▸ STATED GOAL
Please reproduce the entries below, swapping "Cookie Einstellungen" for "Cookie-Einstellungen" and keeping everything else the same.

▸ DATA SUPPLIED
** Begin **

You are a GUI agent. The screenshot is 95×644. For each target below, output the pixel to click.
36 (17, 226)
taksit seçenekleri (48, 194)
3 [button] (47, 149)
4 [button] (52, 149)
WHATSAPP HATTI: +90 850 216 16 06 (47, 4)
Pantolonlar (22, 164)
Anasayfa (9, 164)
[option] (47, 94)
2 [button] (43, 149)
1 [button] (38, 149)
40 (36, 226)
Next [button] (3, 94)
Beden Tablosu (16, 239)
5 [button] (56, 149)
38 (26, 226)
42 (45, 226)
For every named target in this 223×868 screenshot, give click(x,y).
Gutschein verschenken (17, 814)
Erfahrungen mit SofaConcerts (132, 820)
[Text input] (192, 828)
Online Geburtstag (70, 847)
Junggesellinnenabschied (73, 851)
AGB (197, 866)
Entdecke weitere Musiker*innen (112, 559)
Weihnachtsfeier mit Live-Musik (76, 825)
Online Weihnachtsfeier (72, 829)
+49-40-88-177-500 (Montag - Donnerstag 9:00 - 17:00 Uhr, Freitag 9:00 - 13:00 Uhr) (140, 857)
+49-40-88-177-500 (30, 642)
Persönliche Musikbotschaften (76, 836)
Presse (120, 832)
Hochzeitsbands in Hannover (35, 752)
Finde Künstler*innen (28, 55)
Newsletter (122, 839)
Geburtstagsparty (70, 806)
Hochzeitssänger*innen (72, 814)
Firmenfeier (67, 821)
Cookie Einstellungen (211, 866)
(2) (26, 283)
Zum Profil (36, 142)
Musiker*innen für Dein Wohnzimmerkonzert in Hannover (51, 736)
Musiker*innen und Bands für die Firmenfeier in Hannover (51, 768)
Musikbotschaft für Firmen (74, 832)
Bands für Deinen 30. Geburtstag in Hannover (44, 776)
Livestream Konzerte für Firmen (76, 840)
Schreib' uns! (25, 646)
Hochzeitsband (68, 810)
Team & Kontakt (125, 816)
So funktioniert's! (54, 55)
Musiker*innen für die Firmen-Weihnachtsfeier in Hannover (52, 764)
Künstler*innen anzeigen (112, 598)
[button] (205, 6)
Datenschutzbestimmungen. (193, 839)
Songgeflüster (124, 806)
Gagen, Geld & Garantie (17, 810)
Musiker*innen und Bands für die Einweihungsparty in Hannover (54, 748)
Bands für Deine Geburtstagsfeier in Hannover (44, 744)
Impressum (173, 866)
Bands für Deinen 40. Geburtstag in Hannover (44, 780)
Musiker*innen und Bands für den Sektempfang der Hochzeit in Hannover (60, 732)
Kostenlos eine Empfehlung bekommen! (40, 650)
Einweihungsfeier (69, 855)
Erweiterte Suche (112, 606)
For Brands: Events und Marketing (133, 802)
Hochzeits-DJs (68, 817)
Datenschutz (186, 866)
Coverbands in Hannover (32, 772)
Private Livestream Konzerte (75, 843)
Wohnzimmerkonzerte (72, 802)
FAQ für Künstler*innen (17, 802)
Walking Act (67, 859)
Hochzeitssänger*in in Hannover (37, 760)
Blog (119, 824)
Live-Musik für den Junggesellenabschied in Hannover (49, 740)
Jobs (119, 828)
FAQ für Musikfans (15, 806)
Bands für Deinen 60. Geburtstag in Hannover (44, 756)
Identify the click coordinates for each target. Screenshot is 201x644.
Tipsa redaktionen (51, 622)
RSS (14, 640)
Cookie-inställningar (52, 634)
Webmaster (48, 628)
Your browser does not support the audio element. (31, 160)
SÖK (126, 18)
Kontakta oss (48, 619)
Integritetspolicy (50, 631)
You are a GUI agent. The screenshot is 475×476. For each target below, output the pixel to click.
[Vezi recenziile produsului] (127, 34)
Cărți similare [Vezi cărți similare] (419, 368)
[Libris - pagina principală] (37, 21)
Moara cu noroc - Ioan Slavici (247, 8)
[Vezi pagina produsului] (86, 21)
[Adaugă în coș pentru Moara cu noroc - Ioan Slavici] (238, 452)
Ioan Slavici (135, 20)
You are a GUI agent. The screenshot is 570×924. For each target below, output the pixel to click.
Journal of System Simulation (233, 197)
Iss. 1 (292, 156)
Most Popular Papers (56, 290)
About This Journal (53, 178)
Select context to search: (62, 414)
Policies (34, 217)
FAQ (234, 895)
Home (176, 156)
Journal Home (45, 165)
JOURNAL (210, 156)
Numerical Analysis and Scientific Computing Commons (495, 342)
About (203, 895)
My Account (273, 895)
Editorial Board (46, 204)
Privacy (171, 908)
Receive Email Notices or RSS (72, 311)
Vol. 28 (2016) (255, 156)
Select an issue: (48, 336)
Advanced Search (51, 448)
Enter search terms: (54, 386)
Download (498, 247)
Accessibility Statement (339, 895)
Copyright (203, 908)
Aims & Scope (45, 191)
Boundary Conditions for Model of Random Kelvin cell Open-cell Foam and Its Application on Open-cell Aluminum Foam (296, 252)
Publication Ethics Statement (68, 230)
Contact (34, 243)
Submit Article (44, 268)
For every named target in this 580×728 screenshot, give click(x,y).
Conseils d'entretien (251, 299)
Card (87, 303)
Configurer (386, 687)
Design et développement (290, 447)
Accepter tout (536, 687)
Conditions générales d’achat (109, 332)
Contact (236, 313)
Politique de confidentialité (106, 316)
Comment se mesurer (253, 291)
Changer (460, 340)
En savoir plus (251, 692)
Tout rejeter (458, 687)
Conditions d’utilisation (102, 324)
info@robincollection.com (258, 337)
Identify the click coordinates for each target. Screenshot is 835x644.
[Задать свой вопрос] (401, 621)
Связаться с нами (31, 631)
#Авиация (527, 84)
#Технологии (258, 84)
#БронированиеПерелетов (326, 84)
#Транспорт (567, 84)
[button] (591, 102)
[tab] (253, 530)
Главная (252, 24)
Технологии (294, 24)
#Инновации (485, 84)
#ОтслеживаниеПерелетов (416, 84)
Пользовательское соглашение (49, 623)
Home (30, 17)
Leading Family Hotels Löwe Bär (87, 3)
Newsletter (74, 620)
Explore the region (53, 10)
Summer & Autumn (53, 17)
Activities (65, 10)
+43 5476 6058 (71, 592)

** End **

▸ IN RESPONSE
You are a GUI agent. The screenshot is 95×644. For each target below, output the pixel to click.
36 (17, 226)
taksit seçenekleri (48, 194)
3 [button] (47, 149)
4 [button] (52, 149)
WHATSAPP HATTI: +90 850 216 16 06 (47, 4)
Pantolonlar (22, 164)
Anasayfa (9, 164)
[option] (47, 94)
2 [button] (43, 149)
1 [button] (38, 149)
40 (36, 226)
Next [button] (3, 94)
Beden Tablosu (16, 239)
5 [button] (56, 149)
38 (26, 226)
42 (45, 226)
For every named target in this 223×868 screenshot, give click(x,y).
Gutschein verschenken (17, 814)
Erfahrungen mit SofaConcerts (132, 820)
[Text input] (192, 828)
Online Geburtstag (70, 847)
Junggesellinnenabschied (73, 851)
AGB (197, 866)
Entdecke weitere Musiker*innen (112, 559)
Weihnachtsfeier mit Live-Musik (76, 825)
Online Weihnachtsfeier (72, 829)
+49-40-88-177-500 (Montag - Donnerstag 9:00 - 17:00 Uhr, Freitag 9:00 - 13:00 Uhr) (140, 857)
+49-40-88-177-500 (30, 642)
Persönliche Musikbotschaften (76, 836)
Presse (120, 832)
Hochzeitsbands in Hannover (35, 752)
Finde Künstler*innen (28, 55)
Newsletter (122, 839)
Geburtstagsparty (70, 806)
Hochzeitssänger*innen (72, 814)
Firmenfeier (67, 821)
Cookie-Einstellungen (211, 866)
(2) (26, 283)
Zum Profil (36, 142)
Musiker*innen für Dein Wohnzimmerkonzert in Hannover (51, 736)
Musiker*innen und Bands für die Firmenfeier in Hannover (51, 768)
Musikbotschaft für Firmen (74, 832)
Bands für Deinen 30. Geburtstag in Hannover (44, 776)
Livestream Konzerte für Firmen (76, 840)
Schreib' uns! (25, 646)
Hochzeitsband (68, 810)
Team & Kontakt (125, 816)
So funktioniert's! (54, 55)
Musiker*innen für die Firmen-Weihnachtsfeier in Hannover (52, 764)
Künstler*innen anzeigen (112, 598)
[button] (205, 6)
Datenschutzbestimmungen. (193, 839)
Songgeflüster (124, 806)
Gagen, Geld & Garantie (17, 810)
Musiker*innen und Bands für die Einweihungsparty in Hannover (54, 748)
Bands für Deine Geburtstagsfeier in Hannover (44, 744)
Impressum (173, 866)
Bands für Deinen 40. Geburtstag in Hannover (44, 780)
Musiker*innen und Bands für den Sektempfang der Hochzeit in Hannover (60, 732)
Kostenlos eine Empfehlung bekommen! (40, 650)
Einweihungsfeier (69, 855)
Erweiterte Suche (112, 606)
For Brands: Events und Marketing (133, 802)
Hochzeits-DJs (68, 817)
Datenschutz (186, 866)
Coverbands in Hannover (32, 772)
Private Livestream Konzerte (75, 843)
Wohnzimmerkonzerte (72, 802)
FAQ für Künstler*innen (17, 802)
Walking Act (67, 859)
Hochzeitssänger*in in Hannover (37, 760)
Blog (119, 824)
Live-Musik für den Junggesellenabschied in Hannover (49, 740)
Jobs (119, 828)
FAQ für Musikfans (15, 806)
Bands für Deinen 60. Geburtstag in Hannover (44, 756)
Identify the click coordinates for each target. Screenshot is 201x644.
Tipsa redaktionen (51, 622)
RSS (14, 640)
Cookie-inställningar (52, 634)
Webmaster (48, 628)
Your browser does not support the audio element. (31, 160)
SÖK (126, 18)
Kontakta oss (48, 619)
Integritetspolicy (50, 631)
You are a GUI agent. The screenshot is 475×476. For each target below, output the pixel to click.
[Vezi recenziile produsului] (127, 34)
Cărți similare [Vezi cărți similare] (419, 368)
[Libris - pagina principală] (37, 21)
Moara cu noroc - Ioan Slavici (247, 8)
[Vezi pagina produsului] (86, 21)
[Adaugă în coș pentru Moara cu noroc - Ioan Slavici] (238, 452)
Ioan Slavici (135, 20)
You are a GUI agent. The screenshot is 570×924. For each target below, output the pixel to click.
Journal of System Simulation (233, 197)
Iss. 1 (292, 156)
Most Popular Papers (56, 290)
About This Journal (53, 178)
Select context to search: (62, 414)
Policies (34, 217)
FAQ (234, 895)
Home (176, 156)
Journal Home (45, 165)
JOURNAL (210, 156)
Numerical Analysis and Scientific Computing Commons (495, 342)
About (203, 895)
My Account (273, 895)
Editorial Board (46, 204)
Privacy (171, 908)
Receive Email Notices or RSS (72, 311)
Vol. 28 (2016) (255, 156)
Select an issue: (48, 336)
Advanced Search (51, 448)
Enter search terms: (54, 386)
Download (498, 247)
Accessibility Statement (339, 895)
Copyright (203, 908)
Aims & Scope (45, 191)
Boundary Conditions for Model of Random Kelvin cell Open-cell Foam and Its Application on Open-cell Aluminum Foam (296, 252)
Publication Ethics Statement (68, 230)
Contact (34, 243)
Submit Article (44, 268)
For every named target in this 580×728 screenshot, give click(x,y).
Conseils d'entretien (251, 299)
Card (87, 303)
Configurer (386, 687)
Design et développement (290, 447)
Accepter tout (536, 687)
Conditions générales d’achat (109, 332)
Contact (236, 313)
Politique de confidentialité (106, 316)
Comment se mesurer (253, 291)
Changer (460, 340)
En savoir plus (251, 692)
Tout rejeter (458, 687)
Conditions d’utilisation (102, 324)
info@robincollection.com (258, 337)
Identify the click coordinates for each target. Screenshot is 835x644.
[Задать свой вопрос] (401, 621)
Связаться с нами (31, 631)
#Авиация (527, 84)
#Технологии (258, 84)
#БронированиеПерелетов (326, 84)
#Транспорт (567, 84)
[button] (591, 102)
[tab] (253, 530)
Главная (252, 24)
Технологии (294, 24)
#Инновации (485, 84)
#ОтслеживаниеПерелетов (416, 84)
Пользовательское соглашение (49, 623)
Home (30, 17)
Leading Family Hotels Löwe Bär (87, 3)
Newsletter (74, 620)
Explore the region (53, 10)
Summer & Autumn (53, 17)
Activities (65, 10)
+43 5476 6058 (71, 592)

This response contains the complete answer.